Even though detention as lengthy as that involved here generally has been considered punishment which must be preceded by a trial, there are several limited traditional exceptions to this view. One exception concerns the time a defendant spends in custody between arrest and arraignment; such custody has customarily been seen as regulatory rather than punitive. See Gerstein v. Pugh, 420 U.S. 103, 113-14, 95 S.Ct. 854, 862-63, 43 L.Ed.2d 54 (1975). Another exception embraces the civil commitment of mentally ill persons unable to take care of themselves, cf. Addington v. Texas, 441 U.S. 418, 99 S.Ct. 1804, 60 L.Ed.2d 323 (1979). Yet another concerns the state’s assumption of physical control over juveniles in its parens patriae capacity without benefit of a trial, a practice so widely and traditionally recognized that all 50 states provide by statute for preventive detention of juveniles. Schall *1009v. Martin, supra, 467 U.S. at 266-68 & n. 16, 104 S.Ct. at 2410-11 & n. 16.

Finally, pretrial detention has “historically” not been seen as punishment when designed to protect the integrity of the judicial process by assuring the defendant’s appearance or preventing his interference with witnesses. See Edwards, supra, 430 A.2d at 1332; see also Stack v. Boyle, 342 U.S. 1, 4-5, 76 S.Ct. 1, 4, 96 L.Ed. 1 (1951) (bail may be set at amount needed to prevent flight). The practice of denying bail for such reasons is well-established. See, e.g., United States v. Martir, 782 F.2d 1141, 1143 (2d Cir.1986); United States v. Affleck, 765 F.2d 944, 956-57 (10th Cir.1985) (in banc) (McKay, J., dissenting); United States v. Jessup, 757 F.2d 378, 387 (1st Cir.1985); see also Bell v. Wolfish, supra, 441 U.S. at 523, 99 S.Ct. at 1865 (parties’ concession that pretrial detention to prevent flight is legitimate). The longstanding practice of denying bail in capital cases belongs to this exception as well, since bail was denied to prevent flight in such cases. Edwards, supra, 430 A.2d at 1326 n. 6.

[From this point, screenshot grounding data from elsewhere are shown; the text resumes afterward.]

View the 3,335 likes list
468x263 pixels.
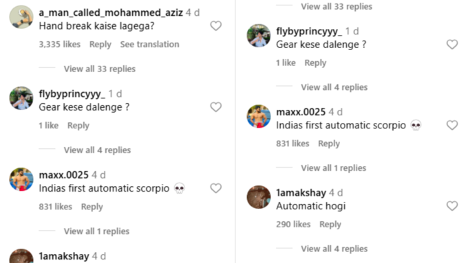pos(60,45)
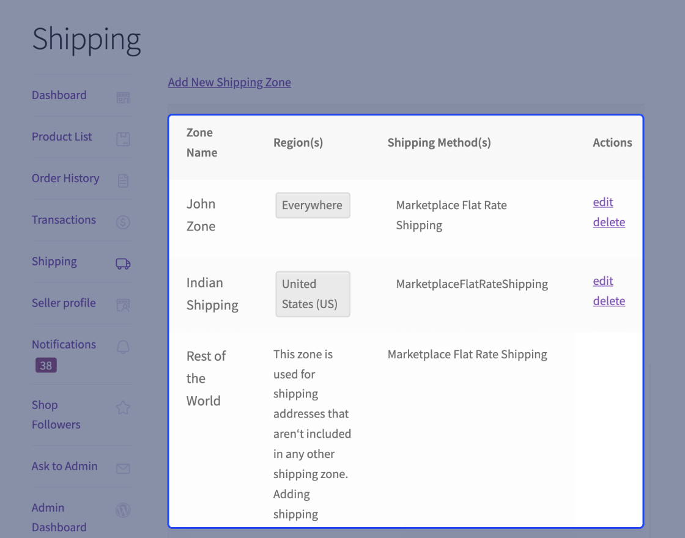685x538 pixels.
Task: Switch to the Transactions section
Action: 64,219
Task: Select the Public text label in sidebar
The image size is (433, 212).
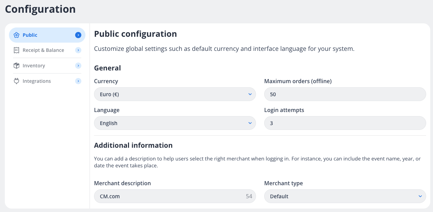Action: pyautogui.click(x=30, y=35)
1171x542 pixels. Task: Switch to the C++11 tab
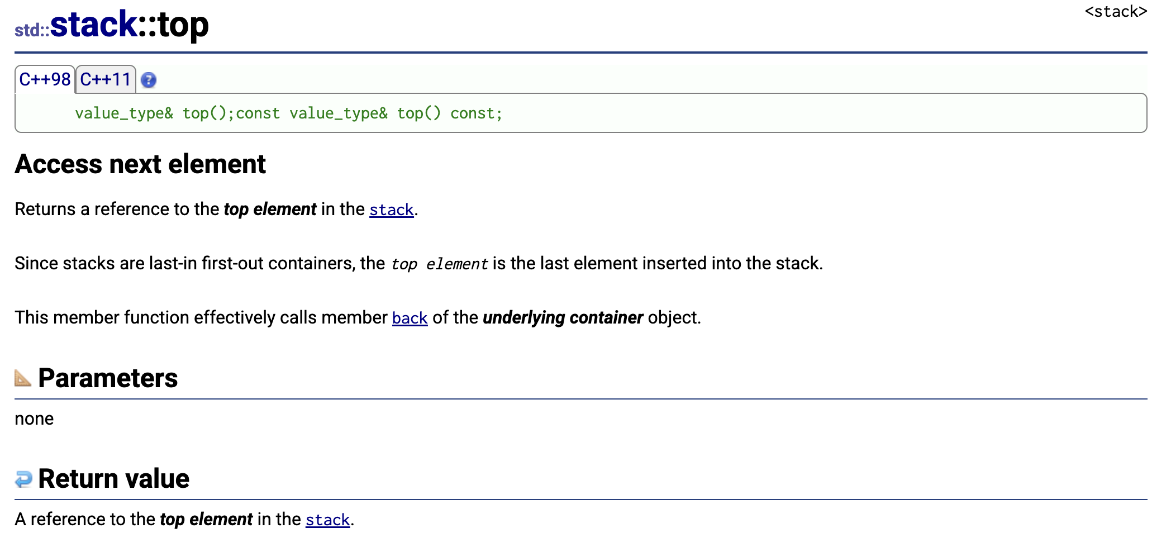tap(106, 79)
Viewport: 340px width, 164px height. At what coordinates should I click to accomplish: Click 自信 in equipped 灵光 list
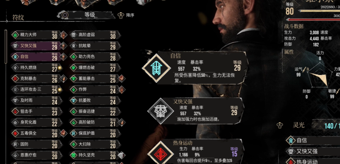[x=313, y=141]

But here, Gonzales Claudio and Camacho-Negron face continued incarceration solely on the basis of their anticipated propensity to commit future crimes, a reason falling outside any of these established exceptions. Rather, as Judge Newman’s scholarly historical survey shows, detention for dangerousness breaks radically with our bail traditions. Accordingly, the restraint the Bail Act has already placed on the defendants held for dangerousness would historically be viewed as punitive. For that reason, as well as the serious affirmative restraint imposed by their incarceration, their detention on the ground of dangerousness has degenerated into punishment prior to an adjudication of guilt.

II.

The remaining appellants held to prevent flight before trial stand in a different position under the due process clause. As noted above, detention for such purposes has never been characterized as punishment. Under the tests of Bell v. Wolfish and Mendoza-Martinez quoted above, I agree with Judge Newman that detention for that reason comports with due process in this case. While due process may eventually impose a limit on the period of time a defendant may be held to protect the integrity of the judicial process, I do not believe that such a point has been reached here. I note, however, that at least one appellate court has already ruled that incarceration for even such a traditional purpose for four months violates the constitution, see Theron, supra.

For these reasons, on the facts of this case, I concur in the conclusion that due process bars further detention of Gonzales Claudio and Camacho-Negron on the ground of dangerousness and agree with the remand directions as to these appellants.

. The possible, though not usual, extension of the period is referred to in Judge Newman’s opinion, supra, at n. 1.